AUDIT COMMITTEE CHARTER
MISSION STATEMENT
The Audit Committee is appointed by the Board of Directors to assist the Board in fulfilling its oversight duties and in this capacity:
| • | | Is responsible for appointing the Company’s independent auditors and exercising oversight thereof; |
| • | | Is delegated the authority to receive funds and engage advisors as needed; |
| • | | Shall monitor the integrity and ensure the transparency of the Company’s financial reporting processes and systems of internal controls regarding finance, accounting and regulatory compliance; |
| • | | Shall ensure the independence and monitor the performance of the Company’s independent auditors and internal auditing department; |
| • | | Shall provide an avenue of communication among the independent auditors, management, the internal auditing department and the Board of Directors; and |
| • | | To effectively perform his or her role, each Committee member will obtain an understanding of the responsibilities of Audit Committee membership. |
COMMITTEE COMPOSITION
The Audit Committee and its members shall meet all applicable requirements of the securities exchange on which the Company is listed, or shall have received an exemption therefrom.
The members of the Audit Committee shall be appointed by either the Board of Directors or the Nominating and Corporate Governance Committee of the Board of Directors (if any) and the Audit Committee shall consist of at least three members of the Board of Directors.
Each committee member shall be financially literate and, except as permitted by NASDAQ Listing Rule 5615, each committee member shall also be independent.
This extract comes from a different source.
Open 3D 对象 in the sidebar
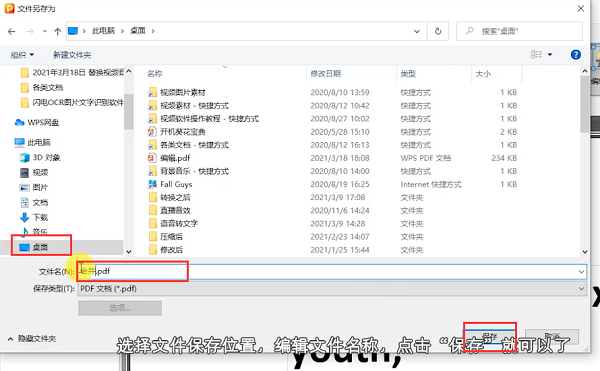 pos(40,157)
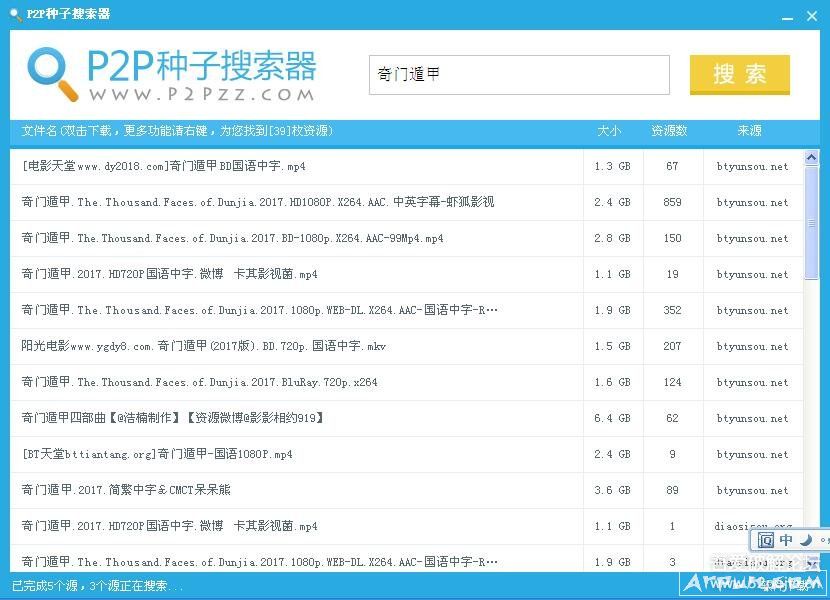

At least one member shall be designated as the “audit committee financial expert,” as defined by applicable legislation and regulation. No committee member shall simultaneously serve on the audit committees of more than two other public companies.
MEETINGS
The committee will meet at least four times a year, with authority to convene additional meetings, as circumstances require. All committee members are expected to attend each meeting, in person or via tele-conference or video-conference. The committee will invite members of management, auditors or others to attend meetings and provide pertinent information, as necessary. It will meet separately, periodically, with management, external auditors and internal auditors, as necessary. It will also meet periodically in executive session. Meeting agendas will be prepared and provided in advance to members, along with appropriate briefing materials.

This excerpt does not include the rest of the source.